In terms of his individual situation, Hogan is right where he always wanted to be and he credits the coaching staff and that loss to Notre Dame in the Frozen Four for helping him get to this point. There were questions prior to that moment that Hogan may had been looking into transferring and heading to a school where he could be the No.1 goalie, but Hogan claimed he never had any doubts about staying and doing just that at Ann Arbor.
"I knew I was going to come back and never really had that intention of leaving," he said. "But yeah, that game definitely gave me more confidence and made me know I can succeed at this level, being a No. 1 goalie for a program like Michigan. Obviously I wish we had a different outcome, but that was a pressure situation and I thought I played well. It has really helped me after that and made me stronger."
Hogan always knew that playing for Berenson and his staff was the path to success for him and he's appreciative of all they've done to help him become the goalie he is today.
"I've seen what happens to other players when they leave early or transfer and sure some of them have instant success or chances in the NHL or maybe another school but really the majority don't and I'd rather be playing more here and getting my education," he said.

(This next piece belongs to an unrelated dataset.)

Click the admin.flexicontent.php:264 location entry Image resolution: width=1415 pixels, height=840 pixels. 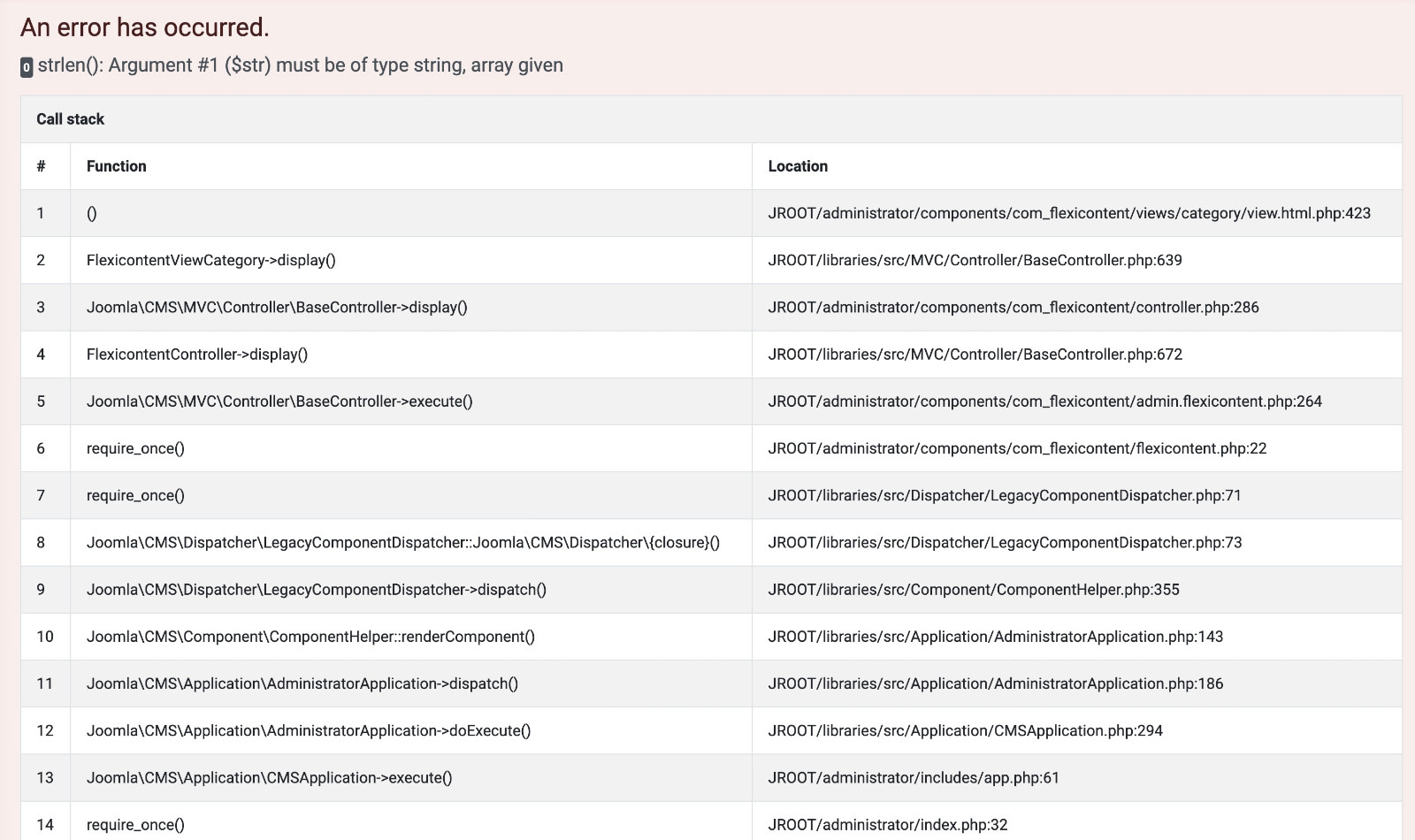tap(1044, 401)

"This is such a good program and you can learn so much from a guy like Red and it's just been a great experience. He's just one of those guys who really knows how to handle any situation and any player. He's straight with you and he tells you what he feels. He doesn't pull any punches. He's honest and that's helped in an up and down season like this. He's done a great job guiding us through this. Josh Blackburn
, our goaltender coach, has been amazing as well. He has really helped me with things like rebounds and the little things you need to work on every day."
That's exactly the approach Hogan and his teammates are taking now as they embark on the stretch run, keeping it simple and focusing on the little things.

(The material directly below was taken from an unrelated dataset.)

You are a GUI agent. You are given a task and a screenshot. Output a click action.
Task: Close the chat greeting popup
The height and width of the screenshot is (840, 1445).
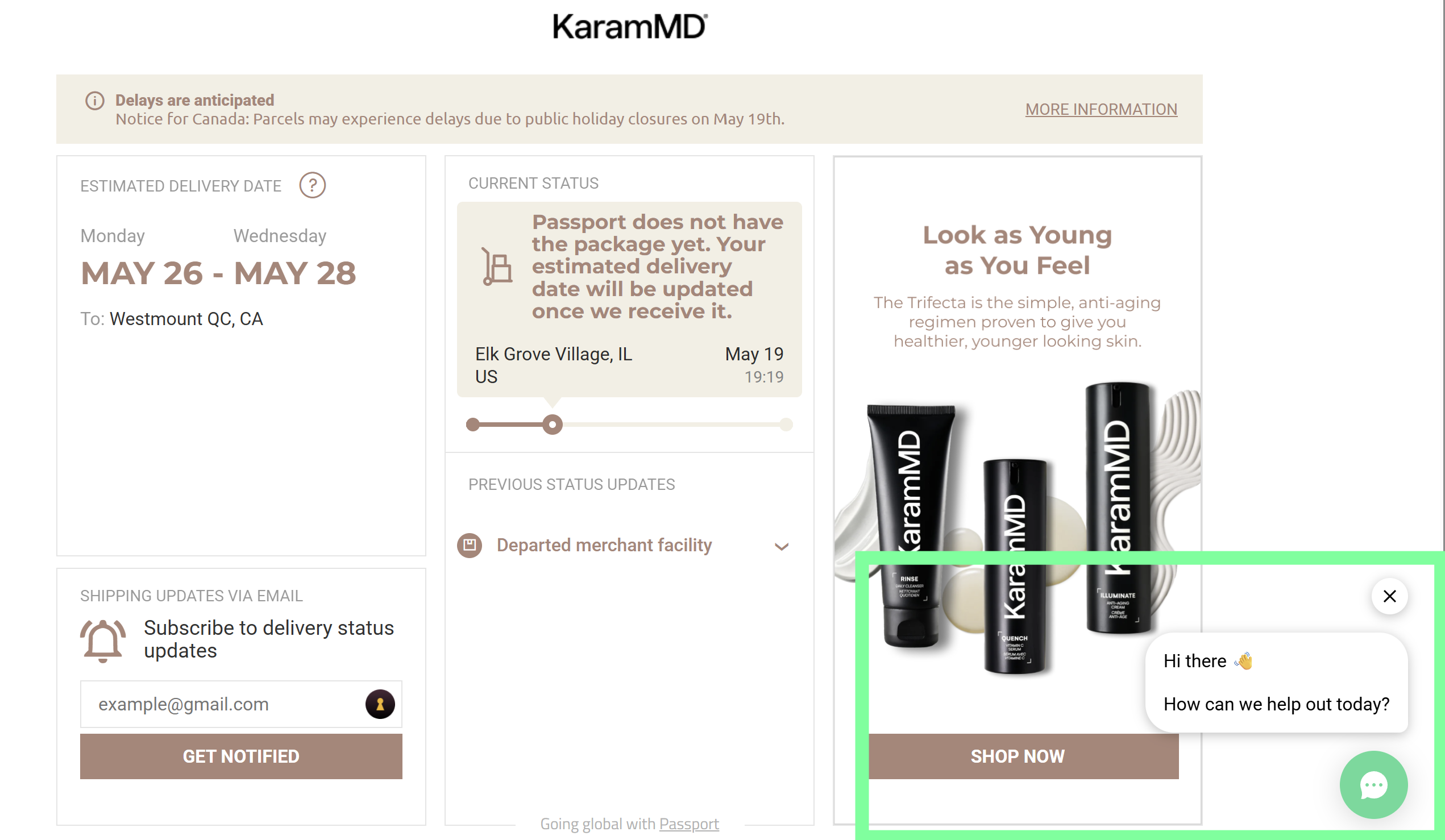click(x=1389, y=596)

"We need to keep that mentality of simplifying going and not even say game-by-game but even period-by-period," he said. "I really think this team is a good team and we can do something here, so we need to keep pressing."
On Campus Clips
-- Notre Dame associate coach Andy Slaggert has been named the recipient of the Terry Flanagan Award, presented to an assistant coach for his career body of work. Slaggert is in his 17th season with the Fighting Irish and has served under three head coaches -- Ric Schafer, Dave Poulin and Jeff Jackson
. The award is presented by the American Hockey Coaches Association. ... National scoring co-leader James Marcou
of Massachusetts, Massachusetts-Lowell senior Kory Falite
and Yale senior Sean Backman
are among the nominees for the Walter Brown Award for the second straight year. The award is presented to the best American-born college hockey player in New England. Sixteen players are on the list released by the Gridiron Club of Greater Boston on Monday. Marcou, a junior who has 40 points in 26 games, is a nominee for the third time. Here's a complete list of the nominees:
... Confirming a long-held rumor, Michigan Thursday announced that it will host Michigan State outdoors at Michigan Stadium on Dec. 11, 2010. Faceoff for the game, dubbed "The Big Chill at the Big House," is scheduled for 3 p.m. ET. The teams set the international attendance record for a hockey game by drawing 74,544 to Spartan Stadium in East Lansing, Mich., on Oct. 6, 2001. Michigan Stadium holds 106,201 for football. It will be the second-straight season with an outdoor game for Michigan. The Wolverines are playing at Wisconsin's Camp Randall Stadium on Feb. 6.